That helps.  It just seems crazy how finicky the sensors are.  I can watch the levels swing 3% over an hour or so without opening the fridge or touching anything.  I'd expect that a sealed environment would level out quickly and not fluctuate but that is clearly wrong.   

I'm learning a ton from your past threads.  Thanks again for your help.


----------



## indaswamp (Mar 10, 2021)

Mmmmm Meat, What size is your chamber? How many Cu.ft.?


----------



## indaswamp (Mar 10, 2021)

Mmmm Meat said:


> That helps.  It just seems crazy how finicky the sensors are.  I can watch the levels swing 3% over an hour or so without opening the fridge or touching anything.  I'd expect that a sealed environment would level out quickly and not fluctuate but that is clearly wrong.
> 
> I'm learning a ton from your past threads.  Thanks again for your help.


You also need to make sure and seal that bag VERY WELL! Just zipping the zipper on a ziplock bag is not enough. Need to use clear packaging tape and make sure no air exchange happens or you will not achieve a stable environment....A jar like 

 Cajuneric
 uses is better IMO. as you can seal the hole easier...
- - - -
Problems to solve –
[a] Print the part of the curing-chamber sensor thread from "You also need" up to and including "the hole easier...".
[b] Proceed with the curing-chamber sensor thread from the point where it stops.
The material that comes next has no connection to the curing-chamber sensor thread.

Available data –
- - - -
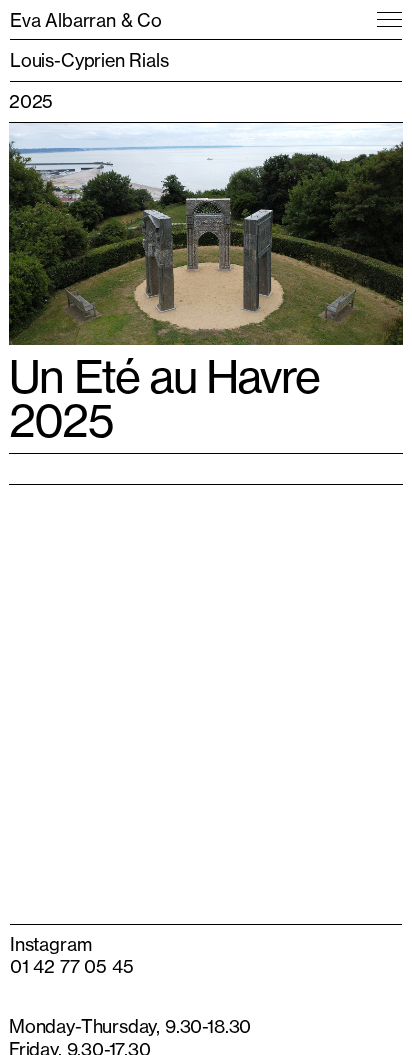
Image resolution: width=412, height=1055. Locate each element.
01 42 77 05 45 (71, 966)
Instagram (50, 944)
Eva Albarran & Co (86, 20)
- - - -
Answer list –
[a]
You also need to make sure and seal that bag VERY WELL! Just zipping the zipper on a ziplock bag is not enough. Need to use clear packaging tape and make sure no air exchange happens or you will not achieve a stable environment....A jar like 

 Cajuneric
 uses is better IMO. as you can seal the hole easier...

[b]
----------



## Mmmm Meat (Mar 11, 2021)

indaswamp said:


> You also need to make sure and seal that bag VERY WELL! Just zipping the zipper on a ziplock bag is not enough. Need to use clear packaging tape and make sure no air exchange happens or you will not achieve a stable environment....A jar like
> 
> Cajuneric
> uses is better IMO. as you can seal the hole easier...



I was using masking tape to seal it.  For whatever reason, the setup finally decided to settle down and I managed to get both humidity controllers calibrated, one late last night, the other first thing in the morning.   It's starting to smell a lot like salami in there too.   Thanks all for the advice.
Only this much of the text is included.